MD: Minimum Distance index MD

Description

Computes the Minimum Distance index MD to evaluate the performance of an ICA algorithm.

Usage

MD(W.hat, A)

Arguments

W.hat
The estimated square unmixing matrix W.
A
The true square mixing matrix A.

Value

  • The value of the MD index.

Details

$$MD(\hat{W},A)=\frac{1}{\sqrt{p-1}} \inf_{P D}{||PD \hat{W} A-I||,}$$ where $P$ is a permutation matrix and $D$ a diagonal matrix with nonzero diagonal entries. The step that minimizes the index of the set over all permutation matrix can be expressed as a linear sum assignment problem (LSAP) for which we use as solver the Hungarian method implemented as solve_LASP in the clue package. Note that this function assumes the ICA model is $X = S A'$, as is assumed by JADE and ics.
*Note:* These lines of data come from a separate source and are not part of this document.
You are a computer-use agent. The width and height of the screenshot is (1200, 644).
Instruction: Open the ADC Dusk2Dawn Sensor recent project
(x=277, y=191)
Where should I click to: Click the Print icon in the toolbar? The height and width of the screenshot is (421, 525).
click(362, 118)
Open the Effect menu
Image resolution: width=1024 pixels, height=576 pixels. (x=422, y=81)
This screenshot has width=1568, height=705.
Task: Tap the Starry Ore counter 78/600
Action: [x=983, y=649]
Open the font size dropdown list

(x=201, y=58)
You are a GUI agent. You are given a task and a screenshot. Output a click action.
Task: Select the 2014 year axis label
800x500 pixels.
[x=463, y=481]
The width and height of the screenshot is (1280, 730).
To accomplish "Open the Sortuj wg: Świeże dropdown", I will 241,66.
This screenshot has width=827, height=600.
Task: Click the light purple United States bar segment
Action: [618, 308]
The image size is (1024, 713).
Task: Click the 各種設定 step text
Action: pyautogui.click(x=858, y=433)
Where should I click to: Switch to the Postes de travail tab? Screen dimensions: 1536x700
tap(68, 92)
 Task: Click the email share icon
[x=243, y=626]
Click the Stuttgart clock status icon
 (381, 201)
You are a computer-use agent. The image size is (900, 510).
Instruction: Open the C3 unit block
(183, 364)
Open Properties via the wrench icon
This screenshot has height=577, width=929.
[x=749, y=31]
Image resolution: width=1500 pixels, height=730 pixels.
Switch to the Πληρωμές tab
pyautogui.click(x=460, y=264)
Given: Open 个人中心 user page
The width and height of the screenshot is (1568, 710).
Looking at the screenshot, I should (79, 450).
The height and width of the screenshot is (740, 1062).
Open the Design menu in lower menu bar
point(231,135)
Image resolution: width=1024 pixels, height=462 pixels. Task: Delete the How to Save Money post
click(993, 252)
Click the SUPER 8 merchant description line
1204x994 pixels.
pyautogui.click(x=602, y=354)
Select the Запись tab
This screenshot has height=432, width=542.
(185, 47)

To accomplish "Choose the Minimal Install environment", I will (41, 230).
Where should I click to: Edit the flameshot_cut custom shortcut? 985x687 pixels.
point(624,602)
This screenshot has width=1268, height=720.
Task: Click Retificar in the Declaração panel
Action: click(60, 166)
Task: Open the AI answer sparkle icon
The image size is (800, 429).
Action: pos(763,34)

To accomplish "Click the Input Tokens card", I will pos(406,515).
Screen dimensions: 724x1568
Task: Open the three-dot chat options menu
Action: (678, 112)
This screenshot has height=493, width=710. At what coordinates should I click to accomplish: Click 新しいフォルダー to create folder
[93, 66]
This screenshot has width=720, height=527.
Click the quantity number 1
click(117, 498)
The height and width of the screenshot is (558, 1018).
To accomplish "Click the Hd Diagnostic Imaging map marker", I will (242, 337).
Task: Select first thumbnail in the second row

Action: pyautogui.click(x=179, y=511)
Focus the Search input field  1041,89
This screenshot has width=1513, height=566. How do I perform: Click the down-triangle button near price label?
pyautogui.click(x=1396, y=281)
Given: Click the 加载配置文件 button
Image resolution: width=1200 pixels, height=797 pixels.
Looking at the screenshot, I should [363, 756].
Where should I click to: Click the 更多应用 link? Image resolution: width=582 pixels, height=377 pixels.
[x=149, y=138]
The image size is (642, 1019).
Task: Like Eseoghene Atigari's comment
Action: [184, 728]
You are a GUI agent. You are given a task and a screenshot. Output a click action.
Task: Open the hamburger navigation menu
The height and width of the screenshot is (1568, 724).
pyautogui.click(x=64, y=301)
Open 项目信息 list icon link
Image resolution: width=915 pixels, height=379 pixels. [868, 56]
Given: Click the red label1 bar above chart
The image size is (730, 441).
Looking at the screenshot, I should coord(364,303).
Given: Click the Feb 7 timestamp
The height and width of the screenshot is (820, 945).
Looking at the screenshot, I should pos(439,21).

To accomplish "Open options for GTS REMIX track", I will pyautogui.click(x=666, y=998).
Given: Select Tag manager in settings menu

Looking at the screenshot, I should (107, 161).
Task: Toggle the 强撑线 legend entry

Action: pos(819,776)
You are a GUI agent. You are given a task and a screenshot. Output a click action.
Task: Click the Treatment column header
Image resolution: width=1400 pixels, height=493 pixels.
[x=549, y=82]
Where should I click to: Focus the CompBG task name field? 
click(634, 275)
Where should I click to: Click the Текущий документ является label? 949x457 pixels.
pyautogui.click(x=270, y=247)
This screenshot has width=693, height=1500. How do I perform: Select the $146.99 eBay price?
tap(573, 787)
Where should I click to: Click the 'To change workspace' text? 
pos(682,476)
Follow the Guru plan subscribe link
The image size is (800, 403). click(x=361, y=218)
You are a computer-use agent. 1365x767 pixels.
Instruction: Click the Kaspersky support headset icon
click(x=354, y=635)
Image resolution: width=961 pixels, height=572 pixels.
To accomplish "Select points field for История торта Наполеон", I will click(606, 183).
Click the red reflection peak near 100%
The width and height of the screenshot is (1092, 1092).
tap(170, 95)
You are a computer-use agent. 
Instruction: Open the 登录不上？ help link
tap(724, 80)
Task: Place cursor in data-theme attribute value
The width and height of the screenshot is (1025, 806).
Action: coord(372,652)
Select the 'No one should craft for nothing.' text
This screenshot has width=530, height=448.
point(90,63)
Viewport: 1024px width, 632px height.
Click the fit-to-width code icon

However fastICA and PearsonICA assume $X = S A$. Therefore matrices from those functions have to be transposed first. The MD index is scaled in such a way, that it takes a value between 0 and 1. And 0 corresponds to an optimal separation.

References

Ilmonen, P., Nordhausen, K., Oja, H. and Ollila, E. (2010): A New Performance Index for ICA: Properties, Computation and Asymptotic Analysis. In Vigneron, V., Zarzoso, V., Moreau, E., Gribonval, R. and Vincent, E. (editors) Latent Variable Analysis and Signal Separation, 229--236, Springer.

See Also

ComonGAP, SIR, amari.error, solve_LASP

Examples

Run this code
S <- cbind(rt(1000, 4), rnorm(1000), runif(1000))
A <- matrix(rnorm(9), ncol = 3)
X <- S %*% t(A)

W.hat <- JADE(X, 3)$W
MD(W.hat, A)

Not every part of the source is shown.